Skip to content

API Scopes and API Keys

API Scopes define the level of access granted to different components within an application via the platform's public APIs. By configuring API Scopes, admins can enforce fine-grained access control and ensure that only authorized users or client applications can perform specific operations.

Each API Scope can be linked to one or more API Keys. The generated API Key must be included as the authentication key when calling the platform’s Public APIs, allowing the system to validate and enforce the permissions defined in the scope.

Benefits

  • Control which app components a user can access.
  • Restrict or enable APIs at a granular level.
  • Prevent unauthorized use of sensitive app capabilities.
  • Maintain secure and predictable behavior.

Create a New API Scope

To set access permissions, create a new API Scope. Enter the permissions for the scope.

App Components

Agents: Configure the level of access granted to manage agents within the app.

Permission Level Description
None No access to agents.
View Can view the list of agents in the application and the details of an agent.
Edit Can edit and update existing agents.
Full Full administrative access, including creation, updates, and deletion of agents.

Execute Runtime Permissions

These permissions control which runtime operations the API key is allowed to perform.

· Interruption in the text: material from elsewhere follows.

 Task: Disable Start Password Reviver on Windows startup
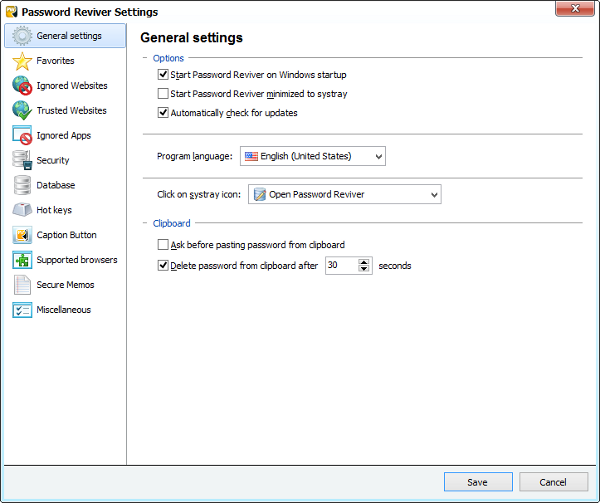(x=163, y=75)

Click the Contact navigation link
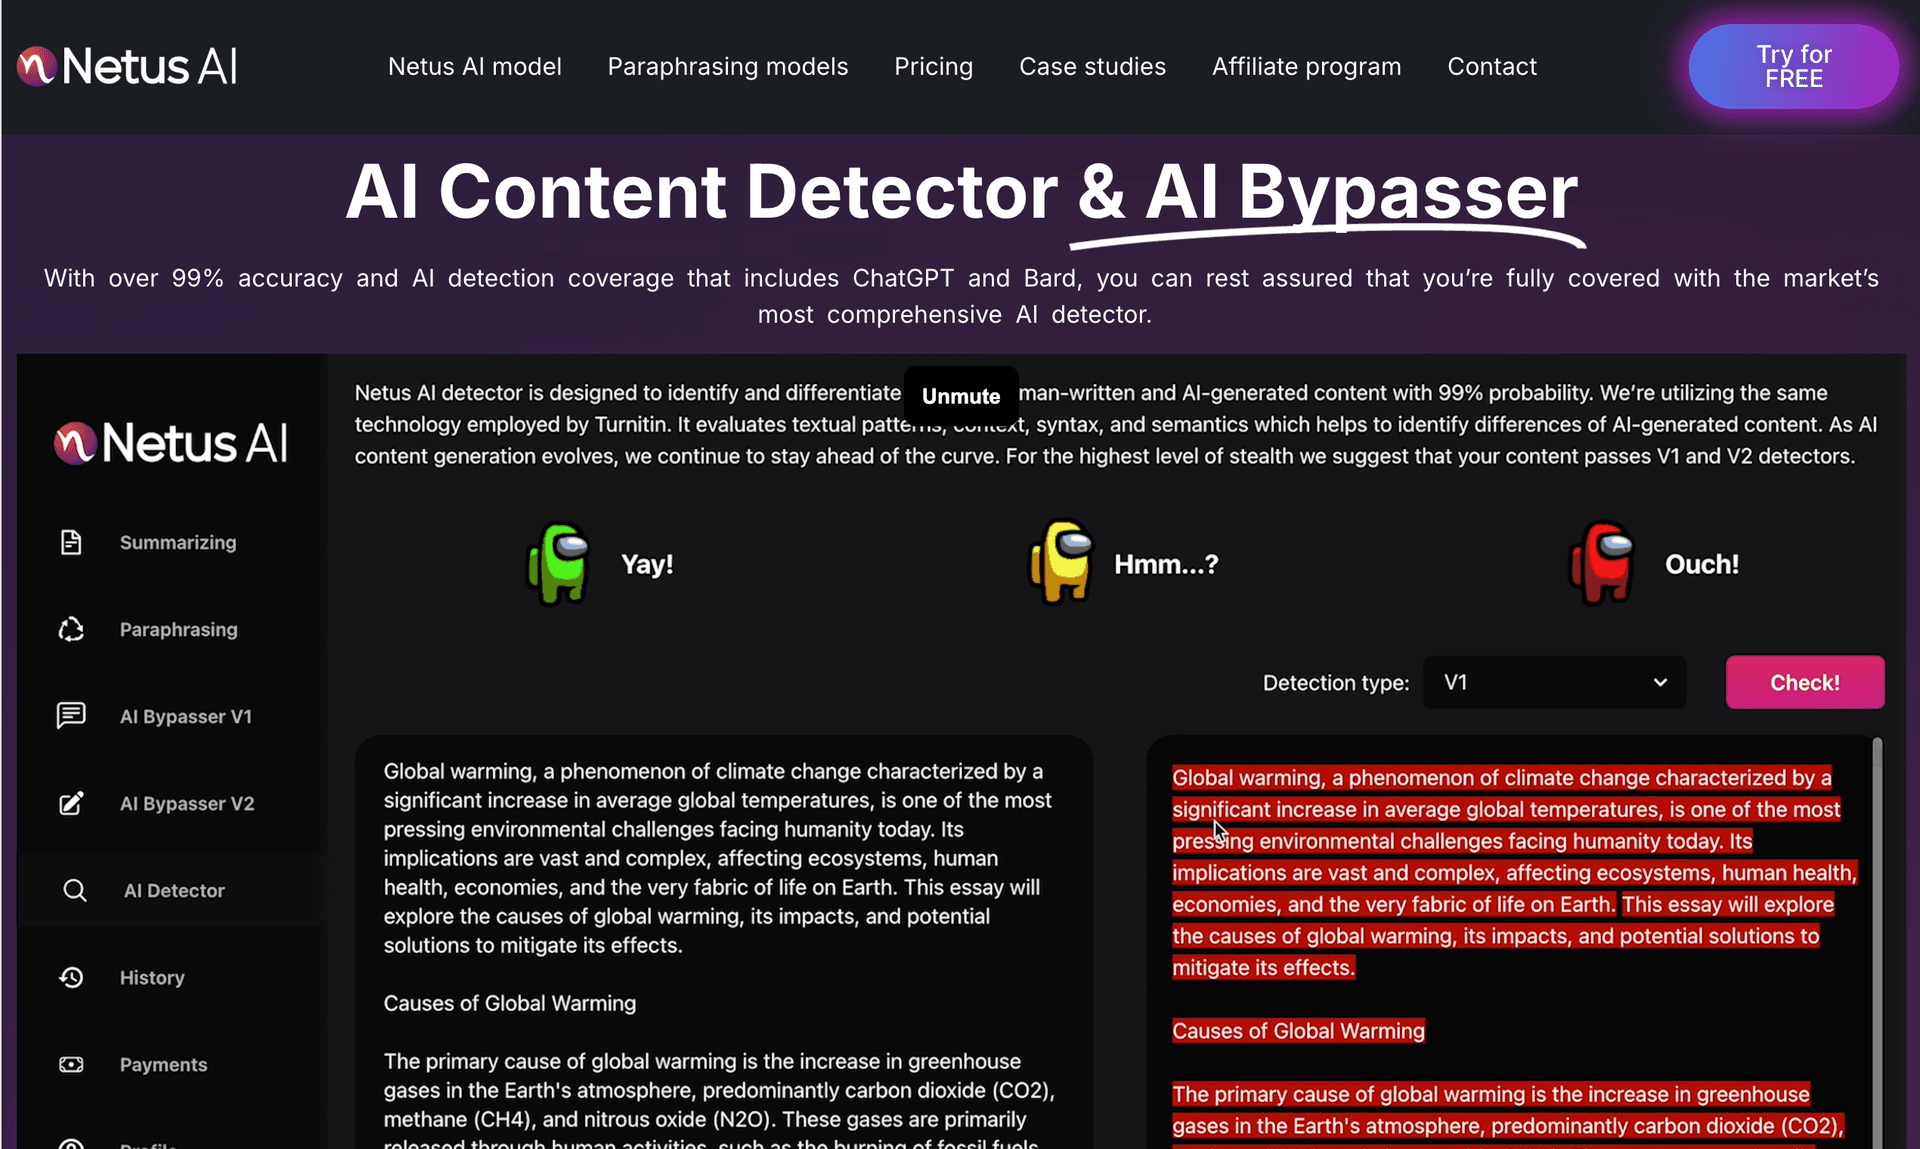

  • Run API - Enables the user to execute an agent run using the Execute endpoint. Note that this API also enables the user to create a new session if it doesn't already exist.
  • Session Create - Enables the user to create new user sessions.
  • Session Terminate API - Enables the user to terminate existing sessions.
  • Document Upload - Enables users to upload documents to sessions.

Generate an API Key

Once the scope is created, go to the list of scopes and select Manage Keys under Options.

manage keys

Click on New API Key , provide a name for the key, and click Create. This generates a unique key automatically. Copy the key for passing in the APIs.

New Key

When you revoke a key, it becomes invalid and can no longer be used to access any application resources.

Note

Keys are not revoked automatically. There is no expiration time associated with them, and they remain valid until explicitly revoked.